§ Data under study
▬▬▬▬▬▬

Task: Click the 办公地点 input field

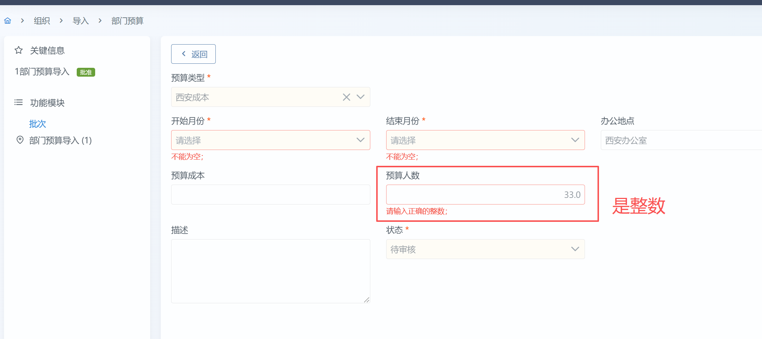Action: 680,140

▬▬▬▬▬▬

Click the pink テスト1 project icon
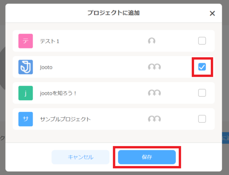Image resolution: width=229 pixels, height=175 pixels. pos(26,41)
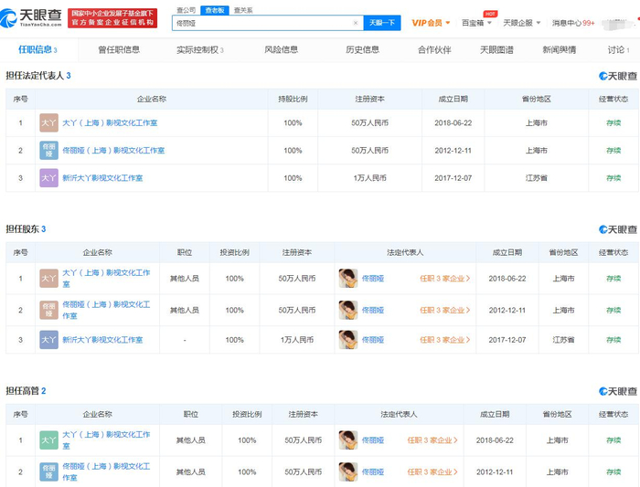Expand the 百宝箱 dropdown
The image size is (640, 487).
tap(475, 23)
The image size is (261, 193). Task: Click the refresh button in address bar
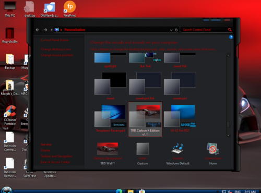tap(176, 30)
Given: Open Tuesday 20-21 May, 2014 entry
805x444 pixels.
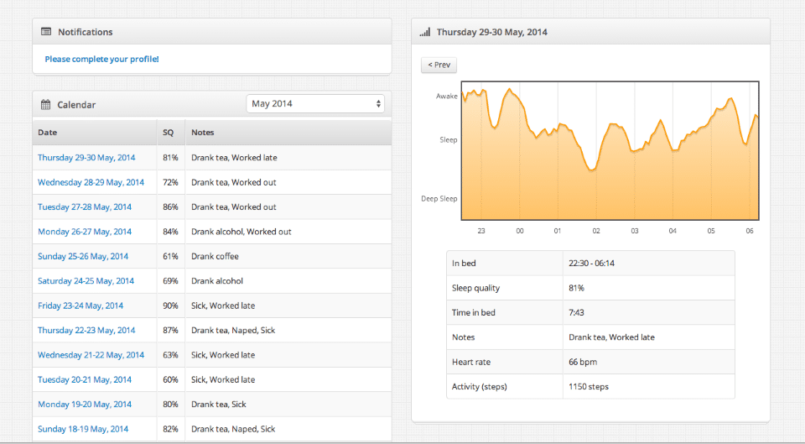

▬▬▬▬▬▬

§ The problem
Within the listing above, the lines starting at the one containing "Click the pink テスト1 project icon" and ending at the one containing "805x444 pixels." are to be returned exactly. Omit the pictures.

§ Task output
Click the pink テスト1 project icon
Image resolution: width=229 pixels, height=175 pixels. pos(26,41)
Expand the 百宝箱 dropdown
The image size is (640, 487).
tap(475, 23)
The image size is (261, 193). Task: Click the refresh button in address bar
tap(176, 30)
Given: Open Tuesday 20-21 May, 2014 entry
805x444 pixels.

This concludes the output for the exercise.